Still having issues locating the value as a double.



Edit

Managed to find the value of a chest but doesn't look like you can set it to a negative value. The chest becomes unopenable

[SunBeam]

And here's a dump of the Objects at "Kotal vs. Erron Black" story mission

Code: Select all

UObject[021258] koins                          0x1EDC5EE0 ( IntProperty Core.FPortalTierCost.koins             )
UObject[021259] souls                          0x1EDC6080 ( IntProperty Core.FPortalTierCost.souls             )
UObject[021260] hearts                         0x1EDC6220 ( IntProperty Core.FPortalTierCost.hearts            )
UObject[021087] Health                         0x1EDABC20 ( IntProperty Core.FBaseAttributeEntry.Health        )

And we have the Console available as well

Code: Select all

UObject[025623] Console                        0x4FBFE310 ( Console MK11GameEngine.MwyGameViewportClient.Console )

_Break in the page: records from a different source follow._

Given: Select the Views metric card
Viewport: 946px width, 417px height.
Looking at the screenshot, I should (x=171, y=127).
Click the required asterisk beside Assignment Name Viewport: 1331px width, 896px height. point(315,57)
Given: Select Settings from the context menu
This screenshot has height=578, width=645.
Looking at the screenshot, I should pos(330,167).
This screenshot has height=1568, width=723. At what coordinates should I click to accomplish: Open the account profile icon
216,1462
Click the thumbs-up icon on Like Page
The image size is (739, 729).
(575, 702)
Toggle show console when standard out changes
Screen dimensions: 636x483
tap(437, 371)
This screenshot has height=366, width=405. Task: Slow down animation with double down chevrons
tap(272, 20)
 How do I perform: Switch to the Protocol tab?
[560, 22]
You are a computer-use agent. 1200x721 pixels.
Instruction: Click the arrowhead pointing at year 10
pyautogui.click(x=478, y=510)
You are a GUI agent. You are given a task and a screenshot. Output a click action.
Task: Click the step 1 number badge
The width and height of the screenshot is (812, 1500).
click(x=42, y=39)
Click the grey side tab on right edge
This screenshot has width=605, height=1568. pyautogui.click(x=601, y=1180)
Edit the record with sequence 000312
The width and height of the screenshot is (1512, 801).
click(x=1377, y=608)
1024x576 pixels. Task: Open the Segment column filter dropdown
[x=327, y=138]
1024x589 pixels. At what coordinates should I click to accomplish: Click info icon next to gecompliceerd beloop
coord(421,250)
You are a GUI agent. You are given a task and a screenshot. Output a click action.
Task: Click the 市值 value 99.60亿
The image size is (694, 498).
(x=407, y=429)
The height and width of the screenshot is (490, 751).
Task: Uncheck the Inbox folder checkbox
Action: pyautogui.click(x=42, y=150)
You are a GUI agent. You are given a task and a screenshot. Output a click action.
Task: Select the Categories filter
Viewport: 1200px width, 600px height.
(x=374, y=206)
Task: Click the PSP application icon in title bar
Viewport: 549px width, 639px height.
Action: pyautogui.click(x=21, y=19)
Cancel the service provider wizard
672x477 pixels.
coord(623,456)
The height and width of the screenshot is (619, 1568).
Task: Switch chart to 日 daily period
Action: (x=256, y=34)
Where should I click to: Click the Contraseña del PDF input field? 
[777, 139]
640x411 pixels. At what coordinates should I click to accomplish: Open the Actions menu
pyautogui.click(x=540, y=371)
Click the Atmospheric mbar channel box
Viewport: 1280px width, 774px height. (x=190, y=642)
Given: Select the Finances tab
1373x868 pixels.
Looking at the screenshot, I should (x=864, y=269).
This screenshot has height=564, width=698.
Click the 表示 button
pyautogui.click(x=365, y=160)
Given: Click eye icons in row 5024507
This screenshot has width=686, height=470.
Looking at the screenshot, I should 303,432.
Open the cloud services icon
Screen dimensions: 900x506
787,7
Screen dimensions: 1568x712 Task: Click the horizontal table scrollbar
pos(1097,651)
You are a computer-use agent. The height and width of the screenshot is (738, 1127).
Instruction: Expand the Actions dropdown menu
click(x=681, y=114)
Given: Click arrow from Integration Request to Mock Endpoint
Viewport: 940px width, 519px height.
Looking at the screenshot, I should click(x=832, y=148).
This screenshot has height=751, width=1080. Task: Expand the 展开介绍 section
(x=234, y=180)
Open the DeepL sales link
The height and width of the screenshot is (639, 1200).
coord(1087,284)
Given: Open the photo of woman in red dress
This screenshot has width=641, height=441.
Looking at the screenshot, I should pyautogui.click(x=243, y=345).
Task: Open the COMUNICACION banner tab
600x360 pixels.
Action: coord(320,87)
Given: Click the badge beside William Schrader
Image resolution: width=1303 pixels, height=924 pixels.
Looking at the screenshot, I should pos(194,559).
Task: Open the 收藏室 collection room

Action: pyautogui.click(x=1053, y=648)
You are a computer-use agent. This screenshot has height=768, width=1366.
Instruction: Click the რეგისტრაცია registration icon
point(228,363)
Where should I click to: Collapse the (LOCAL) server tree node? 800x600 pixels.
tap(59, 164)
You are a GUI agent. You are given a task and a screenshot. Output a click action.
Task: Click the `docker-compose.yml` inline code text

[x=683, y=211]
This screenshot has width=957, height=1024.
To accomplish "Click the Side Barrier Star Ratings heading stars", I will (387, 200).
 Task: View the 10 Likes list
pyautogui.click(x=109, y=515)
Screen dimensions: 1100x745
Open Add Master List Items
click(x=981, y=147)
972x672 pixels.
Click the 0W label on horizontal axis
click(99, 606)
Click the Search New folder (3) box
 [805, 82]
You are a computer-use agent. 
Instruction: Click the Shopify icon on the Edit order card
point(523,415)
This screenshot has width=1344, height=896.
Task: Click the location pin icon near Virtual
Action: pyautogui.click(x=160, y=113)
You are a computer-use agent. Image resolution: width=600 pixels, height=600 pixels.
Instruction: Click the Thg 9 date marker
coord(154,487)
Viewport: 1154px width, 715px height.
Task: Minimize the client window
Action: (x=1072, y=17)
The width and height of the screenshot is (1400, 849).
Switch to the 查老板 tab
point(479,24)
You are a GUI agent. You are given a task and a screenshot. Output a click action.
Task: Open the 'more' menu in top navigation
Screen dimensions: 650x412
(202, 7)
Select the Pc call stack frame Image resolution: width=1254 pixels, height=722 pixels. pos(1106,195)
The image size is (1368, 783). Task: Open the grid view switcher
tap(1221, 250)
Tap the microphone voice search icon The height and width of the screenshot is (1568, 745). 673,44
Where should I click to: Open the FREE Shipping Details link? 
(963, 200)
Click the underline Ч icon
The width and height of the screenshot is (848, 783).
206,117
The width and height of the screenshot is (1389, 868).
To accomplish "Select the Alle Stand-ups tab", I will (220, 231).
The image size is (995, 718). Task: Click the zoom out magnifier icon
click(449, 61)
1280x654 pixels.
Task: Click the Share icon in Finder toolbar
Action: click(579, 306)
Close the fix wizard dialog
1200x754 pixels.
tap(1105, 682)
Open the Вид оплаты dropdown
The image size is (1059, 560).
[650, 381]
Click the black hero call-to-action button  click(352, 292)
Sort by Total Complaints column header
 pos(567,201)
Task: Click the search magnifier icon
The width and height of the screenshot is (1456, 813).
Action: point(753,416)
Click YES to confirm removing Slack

Then there's the PlayerController and CollisionCylinder:

Code: Select all

UObject[058013] CollisionCylinder           0x41B76E6EC0 ( CylinderComponent Level.MK11GamePlayerController.CollisionCylinder )
UObject[058014] MK11GamePlayerController    0x41B7639240 ( MK11GamePlayerController Transient.Level.MK11GamePlayerController )

Remember my map? Here's the Pawns

Code: Select all

UObject[057927] CHAR_ErronBlack[P2]            0x41B0328000 ( MKPawn Transient.Level.CHAR_ErronBlack[P2]         )
UObject[057981] CHAR_Kotal[P1]                 0x41B0329240 ( MKPawn Transient.Level.CHAR_Kotal[P1]              )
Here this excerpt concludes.